About "These Are Their Stories"

Saturday, February 23, 2008

Law & Order: These Are Their Stories – Or Not?

Since this blog is called “These Are Their Stories” as a reference to the Law & Order tag line, I thought it fitting to share with you this article that appeared in the New York Times. It talks about a recent Law & Order episode – “Illegal” – where an auxiliary policeman shoots a woman at a protest, and the reaction of the New York Auxiliary Police.



These Are Their Stories,’ but Some Police Officers Say, ‘Not This Time’
By AL BAKER
Published: February 21, 2008

The gritty characters on “Law & Order” are forever linked with their real-world muses in criminal justice: What helps one helps the other.

On television, the ripped-from-the-headlines scripts usually guide viewers’ emotions toward one conclusion: The police and prosecutors are forces for good. On the city’s streets, a special unit of the Police Department keeps order for the show’s production crews, once the producers get a permit to film. And municipal retirees can find work feeding the small screen a steady stream of technical advisers.

But a recent episode has at least one sector of the Police Department upset with the show.

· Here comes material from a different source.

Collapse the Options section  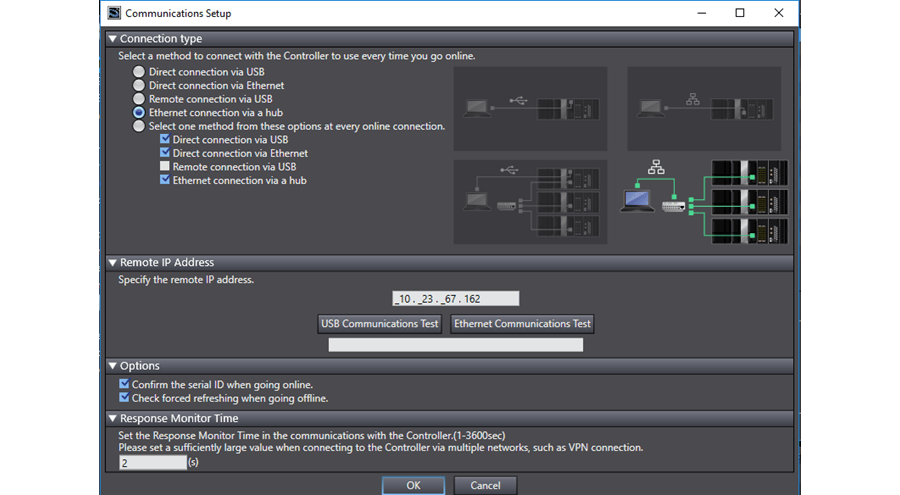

In the episode broadcast on Feb. 13 on NBC, a fictional auxiliary officer named Nik Rodchenko fired a bullet into a crowd of protesters, killing a woman. The character was prosecuted and convicted of second-degree murder and attempted murder. The episode has set off a bitter protest from the ranks of the city’s 4,500 authentic auxiliaries.

It was not enough of a salve that the fictional officer was a rogue who carried a gun on duty. (Real-life auxiliary officers, while they do carry nightsticks, are not issued firearms.)

Rather, in perhaps the cruelest blow to a group that has long worked to defend its reputation, the auxiliary officer’s character was dubbed a “wannabe” police officer and not a “real cop.”

“That’s the part that gets us,” said Auxiliary Police Officer Michael R. Stewart, who is assigned to the 13th Precinct in Manhattan and is on the board of the New York State Association of Auxiliary Police.

“I guess that it’s O.K. for cops to do that, once in a while, because they are family, and family picks on each other,” Officer Stewart said of the not-a-real-officer slur. “But for NBC to do it publicly, and on such a large scale, we feel it’s a slap in the face for the hard work we do.”

As a result of last week’s show, titled “Illegal,” the state association is leading a drive to collect signatures on a petition to demand that NBC develop and broadcast an episode of “Law & Order” that portrays auxiliary police officers in a more positive light. As of Wednesday afternoon, 143 people had signed it.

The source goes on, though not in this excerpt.